If you have 20 mutations in your genes, maybe 9 are harmful, 1 is beneficial, and 10 have a negligible effect we can ignore. I’m pulling these numbers out of my ass, but bear with me: the argument should work across a range of different values.
In asexual reproduction, you’re stuck with those 9 harmful mutations, and if you’re allowed to reproduce freely, you tend to suffer from accumulation: 18 bad + 2 good, then 27 bad + 3 good, and so on until your genome sucks enough ass to kill you outright or at least let the other local microbes eat you, or at least beat you to the food source so that you starve. In bacteria-land, this still somehow works out, apparently because there are billions of bacteria (and because Muller broke his ratchet, I guess). If the ratio of good:bad mutations is 1:9, then 1 bacteria in every billion is extremely lucky and receives 9 good mutations and 0 bad mutations over a certain period of time, allowing it to compete really well for food, so it makes zillions of copies of itself and spreads throughout the local microbiome. (Most of these copies will get harmful mutations, and so the cycle begins again; even so, the surviving bacteria can be more fit than before.)
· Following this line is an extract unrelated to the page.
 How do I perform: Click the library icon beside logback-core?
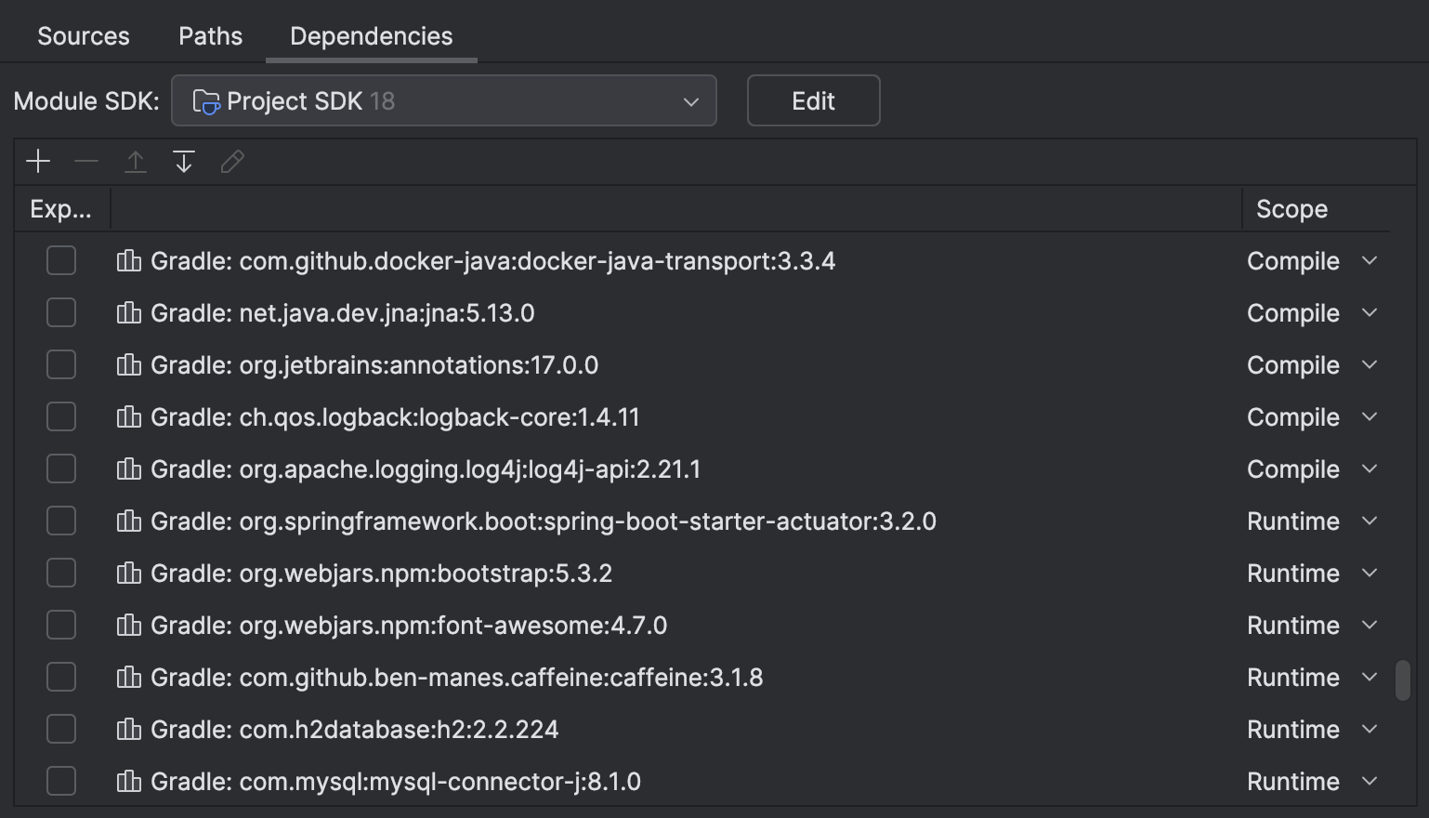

Sexual reproduction offers something far less dystopic. If a bacterium gets 9 harmful mutations, it is shit out of luck unless the bad mutations spontaneously un-mutate, and the chance of that is negligible. If a human gets 9 harmful mutations, it’s a different story. Each offspring — which, by the way, we get by having sex — isn’t life grand? — each offspring has a 50% chance of not having one of the bad mutations, so if you have 8 kids, you can expect each one to have 4.5 bad mutations from you, plus, who knows, maybe 4.5 from your partner for a total of 9. But wait, you can have multiple kids! So you have 8 children, because that was once very popular, and probably one of those children has only 6 bad mutations instead of 9.
Also, what about the 1 good mutation? About 2 of your kids were lucky enough to have both good mutations, and 25% of the time, the kid with only 6 mutations also gets the 2 good mutations! So each generation of humans in a given community is likely to produce a few exceptional kids with unusually few bad mutations plus a few good mutations, and if the other humans like what they see (in a sexual way, wink wink), those exceptional kids will spread their genes around copulously.
So, assuming the mutation rate is slow enough, and assuming that the ratio of bad to good mutations is not extremely high, sexual reproduction should eventually allow bad mutations to be eliminated, by killing off the people who hold them and destroying their souls — you see why people stay religious? Evolution is fukking horrible!
Meanwhile good mutations not only keep the species alive, but improve it. This allows sexually-reproducing species to improve in fewer generations, with much fewer malfunctioning incarnations, than bacteria suffer. Which allows them to survive in giant colonies of cells called “animals” and reproduce at a ridiculously slow rate (“once every 20 years? that’s absurd. liar.” is what the bacteria would say to the first bacterium scientist to come along and claim such a ridiculous interval between generations). Animals can be slow because they only have to compete with dumbass bacteria who still haven’t quite worked out how to efficiently eliminate bad mutations after billions of years, and with other large animals who also reproduce at slow rates.
(okay, actually they also have to compete with small and fast-reproducing eukyrotes so I’m a bit confused why those little buggers haven’t evolved to kill us all like the scarabs in The Mummy…)
Now, what about my original argument, that the ratio of bad-to-good mutations should be much, much greater than 9:1? Meh. Exercise for the reader. I can’t write all day, you know.